### WORKING DATA

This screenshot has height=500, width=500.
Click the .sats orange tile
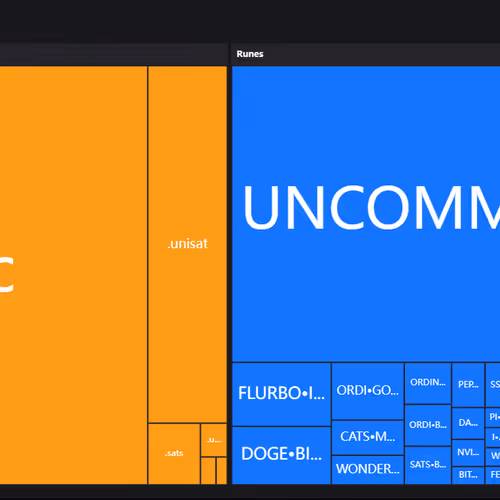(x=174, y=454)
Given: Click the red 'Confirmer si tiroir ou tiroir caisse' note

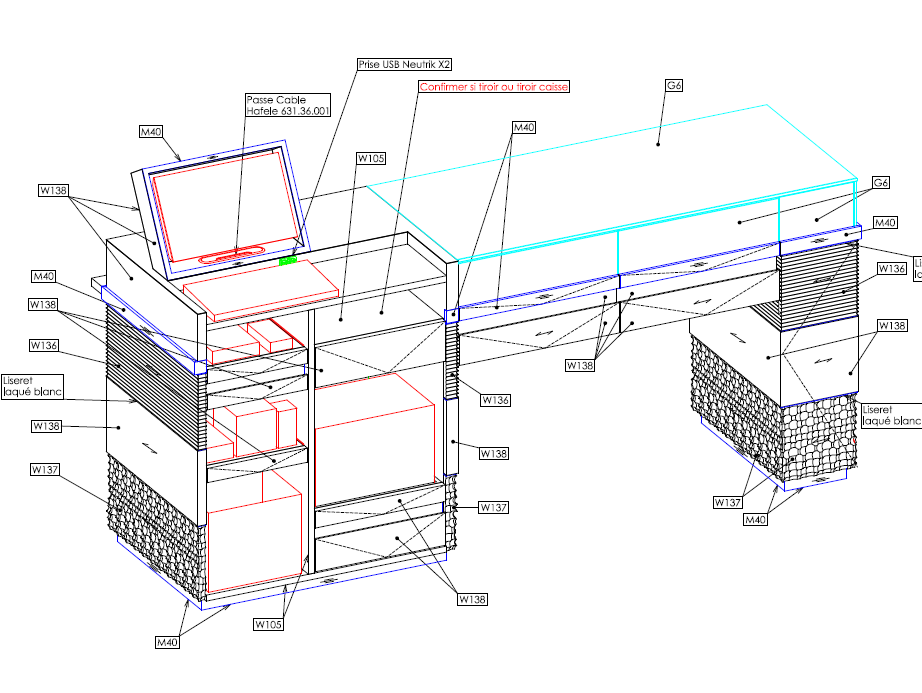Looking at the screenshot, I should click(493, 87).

######

PROBLEM:
Apart from the pictures, every line of the material above is to be returned word for word.

EXERCISE OUTPUT:
This screenshot has height=500, width=500.
Click the .sats orange tile
(x=174, y=454)
Given: Click the red 'Confirmer si tiroir ou tiroir caisse' note

Looking at the screenshot, I should click(493, 87).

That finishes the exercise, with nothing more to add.